Military: War
SovOil and Petrochem fail to negotiate with each other over newly discovered oil fields in the South China Sea and begin blowing each other up instead. Even cynical observers are shocked at the level of violence.
The Second Corporate War began as a misunderstanding between the oil giants Petrochem and SovOil. Relations began to sour between the two firms when a merger deal fell through at the eleventh hour. A huge drilling rig accident at a Petrochem platform then brought the two companies to blows in a conflict the likes of which the Pacific Rim had not seen since World War Two. Initially, SovOil enjoyed a string of military victories, although both sides had severely crippled each other's oil facilities within a few weeks. Petrochem fought back hard, expending untold millions to regain the upper hand, at the cost of thousands of lives. Petrochem's success peaked with their surprise capture of the Spratly Island chain, and their assassination of SovOil founder and CEO Anatoly Novikovo. But it was still not enough. SovOil easily repelled Petrochem's follow-up offensive of October 2009, reducing Petrochem's forces in the Pacific to impotency. There was no formal surrender, but the war effectively ended with SovOil victorious. The Second Corporate War had several ramifications. First, the war shocked the hell out of analysts and the public in general who believed that Corporate conflict could never elevate past the point the first war had reached.
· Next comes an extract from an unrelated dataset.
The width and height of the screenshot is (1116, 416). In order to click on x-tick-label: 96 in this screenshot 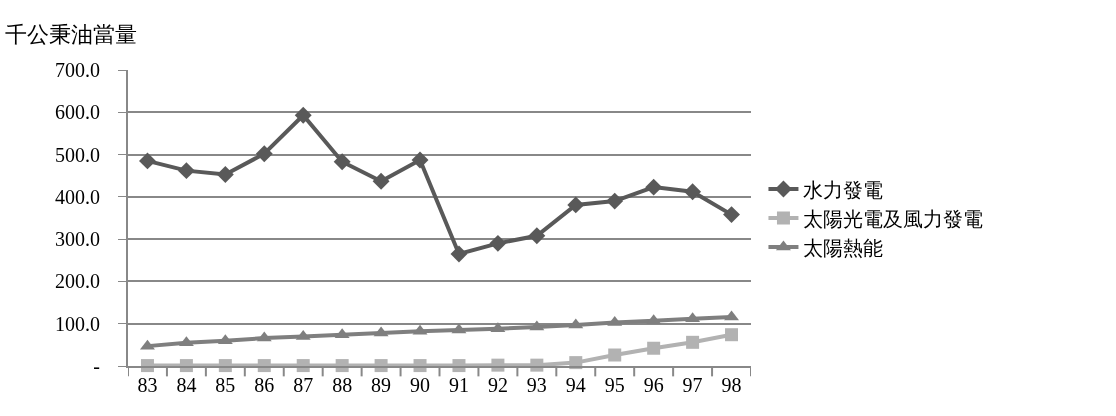, I will do `click(654, 385)`.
Second, this war marked the first time that a multinational firm actually publicly defied national governments. SovOil completely ignored international sanctions and did whatever it wished. Both sides used the smaller PacRim nations as extensions of their own armed forces, actively replacing administrations in some cases and installing friendlier ones. In fact, Petrochem's assassination of Novikovo was carried out with a squadron of modified Mirage 111 fighters on loan from Malaysia. Worst of all, because of constant raiding by both sides against each other's oil refineries, drilling facilities, and pipelines, the war left most of the southern Pacific Rim badly polluted. The South China Sea, the focus of the conflict, became a lifeless chemical stew, all but uninhabitable for several decades. Entire national economies were ruined, and although SovOil was forced to pay reparations, no amount of money would ever undo the damage.